TEXTO DO DOCUMENTO =
···

Vinícius Festa Rigo
2019/2
“É normal um vagão se desligar do trem, às vezes é necessário, tá tudo bem”, foi o que minha psicóloga me disse na primeira sessão da terapia. Haviam sido onze anos sonhando, quase diariamente, com o momento em que eu iria sair de casa, morar sozinho, passar no vestibular e começar a fazer Medicina; mas um dos vagões do trem acabou se desprendendo em uma das curvas.
Após a formatura do ensino médio, eu saí de casa, fui morar sozinho e até passei em uma universidade de Santa Catarina, mas resolvi tentar mais um ano o vestibular no Rio Grande do Sul, e foi no primeiro mês desse novo ano que o vagão resolveu se desprender. Logo nas primeiras semanas de cursinho, as aulas de literatura, com todas as divagações existenciais, análises psicológicas e retratações imagéticas de épocas remotas, pareciam ser muito mais interessantes que as monótonas aulas conceituais de biologia, estudar português e todas as estruturas organizacionais da língua era muito melhor do que as fórmulas incompreensíveis de química e, com toda certeza do mundo, escrever redação e pensar sobre problemáticas sociais (mesmo naquela estrutura argumentativa sólida) era demasiadamente mais fácil do que fazer contas de matemática (elas, na verdade, não faziam sentido algum).
Cerca de um mês depois do início das aulas, aquele desejo de estudar órgão por órgão, célula por célula, tecido por tecido, as doenças e todos os possíveis tratamentos já se mostrava quase irrisório diante da curiosidade que eu tinha por desbravar um novo livro ou desenvolver uma nova redação; mas, mesmo assim eu iria ser médico. Eu queria fazer medicina desde os seis anos, “como assim algo pode ser mais interessante que o corpo humano? Isso não existe!”, “as pessoas não mudam de ideia do nada, e ainda mais para fazer uma coisa que nunca foi cogitada, vai fazer medicina, sim”, foram alguns pensamentos que conturbaram a minha cabeça por alguns dias.

···

DADOS DO EXERCÍCIO =
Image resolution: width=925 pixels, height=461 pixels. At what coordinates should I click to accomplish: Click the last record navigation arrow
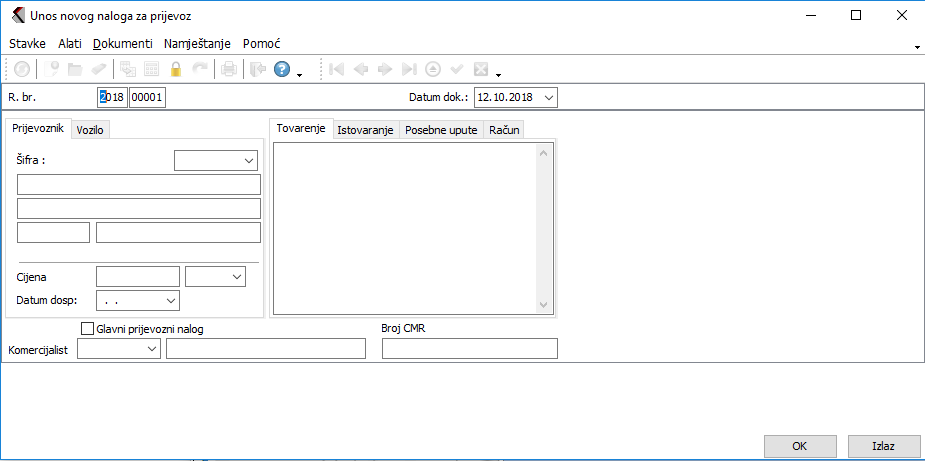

···

TAREFA = Por favor, retome o relato sobre a dúvida entre Medicina e o gosto por literatura e redação, começando logo depois da última frase apresentada. As linhas não têm nenhuma relação com o relato.

RESPOSTA =
Tolice minha achar que um sonho de infância não sofreria alterações se até minha concepção sobre a vida já havia mudado. O Vinícius de seis anos queria salvar todo mundo, criança às vezes tem esse poder imaginativo de achar que não existe limite para as coisas que o ser humano consegue fazer, mas o Vinícius de doze anos percebeu, depois de perder a melhor amiga em um acidente de carro, que, na verdade, seria impotente perante à morte e que não iria conseguir salvar todo mundo. Ignorância minha achar que permanecer sólido era melhor do que aceitar a mudança que estava estampada na minha cara. Mas, normalmente, a mudança assusta.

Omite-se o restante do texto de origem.